Multimedia author Matt Forbeck gives trans-media writing advice from novels to games; Ava Jae discusses why writers must read; Sarah Woodbury loves bringing history to life in historical fiction; and author Malaika Rose Stanley brings us a post on the nearly non-existent mixed-race characters in children’s and YA books and a list of books that have mixed-race characters.


Penguin has had a rough week. First Penguin fights Amazon’s Kindle Lending program by cutting off libraries from accessing books they already own. Then, Penguin’s writing community Book Country creates a backlash by opening a self-publishing service that many are decrying as unfair to the author.

Porter Anderson has wonderful round-ups of the best blogs about both of Penguin’s issues. Cory Doctorow posts about the library fracas, while Victoria Strauss at Writer Beware adds some sanity to the vitriol with her viewpoint on the Book Country brouhaha.

Agent Jennifer Laughran gives an official answer to any and all questions about what “the market” is looking for. Agent Janet Reid identifies and explains 10 query letter mistakes. And no matter how good you are, you get rejected—read these famous authors’ harshest rejection letters.

Self-publishing—to do or not to do? Roz Morris says that self-publishing isn’t for those who can’t get published–it’s for those who can; and James Scott Bell describes how to find self-publishing success by eating the publishing elephant.

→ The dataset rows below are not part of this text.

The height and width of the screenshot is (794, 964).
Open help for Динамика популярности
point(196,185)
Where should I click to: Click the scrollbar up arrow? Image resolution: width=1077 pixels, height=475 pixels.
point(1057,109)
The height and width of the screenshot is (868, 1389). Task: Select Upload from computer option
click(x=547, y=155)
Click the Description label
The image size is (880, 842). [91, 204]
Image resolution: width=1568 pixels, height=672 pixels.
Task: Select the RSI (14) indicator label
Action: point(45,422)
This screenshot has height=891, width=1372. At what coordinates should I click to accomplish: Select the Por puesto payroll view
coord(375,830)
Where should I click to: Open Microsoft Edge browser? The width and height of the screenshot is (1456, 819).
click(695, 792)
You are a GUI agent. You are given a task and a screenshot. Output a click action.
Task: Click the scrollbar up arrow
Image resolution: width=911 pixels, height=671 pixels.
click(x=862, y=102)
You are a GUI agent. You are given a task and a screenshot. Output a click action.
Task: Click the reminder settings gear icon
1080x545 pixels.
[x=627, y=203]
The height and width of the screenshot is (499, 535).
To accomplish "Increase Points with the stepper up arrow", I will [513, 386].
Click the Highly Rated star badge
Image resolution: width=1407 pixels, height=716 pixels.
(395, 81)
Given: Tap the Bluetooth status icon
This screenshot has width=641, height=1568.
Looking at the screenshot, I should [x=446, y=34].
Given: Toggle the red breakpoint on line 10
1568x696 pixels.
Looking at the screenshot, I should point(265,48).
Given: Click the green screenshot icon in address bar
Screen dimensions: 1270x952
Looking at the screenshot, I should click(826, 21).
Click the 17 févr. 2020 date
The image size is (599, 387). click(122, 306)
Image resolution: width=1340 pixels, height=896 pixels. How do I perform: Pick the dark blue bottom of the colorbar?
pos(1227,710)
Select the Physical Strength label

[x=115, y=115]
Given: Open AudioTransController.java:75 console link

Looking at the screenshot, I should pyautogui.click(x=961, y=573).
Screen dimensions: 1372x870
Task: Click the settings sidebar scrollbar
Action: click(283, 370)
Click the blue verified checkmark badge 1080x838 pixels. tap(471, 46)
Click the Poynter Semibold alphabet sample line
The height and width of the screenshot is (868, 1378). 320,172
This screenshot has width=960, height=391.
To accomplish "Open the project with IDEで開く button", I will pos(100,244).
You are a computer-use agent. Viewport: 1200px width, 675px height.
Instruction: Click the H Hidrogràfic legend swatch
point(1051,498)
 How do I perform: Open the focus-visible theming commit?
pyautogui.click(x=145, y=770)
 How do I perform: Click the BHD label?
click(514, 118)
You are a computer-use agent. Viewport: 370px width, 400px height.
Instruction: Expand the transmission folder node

Whether you self-publish or not, much of the promotion of your book will fall to you. Joshua Grover-David Patterson explains how to launch your book; David Robinson tells how to create a video book trailer; Working Writers and Bloggers tackles 5 blog tour mistakes (this is the wrap-up, be sure to check out all the posts); and EPublish A Book talks promoting vs. marketing a book (again, the last in a series).

Social media is a cornerstone of any book promotion these days. Jenn Reese provides a thoughtful Social Media Survival Guide; Jody Hedlund describes how to build a blog following; and Kathleen Pickering shares her moment of epiphany on the power of Twitter.

In the darker and more confusing side of social media, Schmutzie joins the de-koutification movement with a comprehensive look at Klout’s problems and how to opt out of the service; and the monetization of blogging continues to stir controversy when the Book Maven’s popular #FridayReads hashtag was discovered to be part of a business venture.

Even in cyberspace, people are human, and David G. Hallman explores love and loss on Twitter. In another type of virtual world, the rising popularity of romance novels raises concerns that they skew people’s views of what real-world relationships should be. And author Ann Patchett believes so strongly in the community benefits of an independent bookstore that Patchett is paying to open a bookstore in Nashville.

In an interesting dichotomy, the New York Times found that even avid e-book readers insist on paper books for their children. The School Library Journal explores what teens are reading for fun, and Kirkus Reviews put out its Best Children’s Books of 2011 list.


Visit the lovely new Library Journal reviews website.

Glenn Starkey talks about the lost art of letter writing.

Chuck Wendig on SKYRIM and emergent narrative.

The Evil Editor might close down the evil blog due to lack of participation.

In this New Yorker piece, Eric Idle makes a point by explaining exactly who wrote Shakespeare and why.

Ever read a book and then want to travel to the places depicted in it? Blogger Clover shares books that make her want to travel to the UK.

Princeton’s new blog from its rare books staff. NOTABILIA: An in-progress registry of provenance, bindings, annotations, and other evidence for book history from the rare book collections at Princeton.

The Black Hours—a stunning illuminated MS on black-stained vellum—has been digitized by the Morgan Library and Museum.

Have a safe and Happy Thanksgiving, everyone!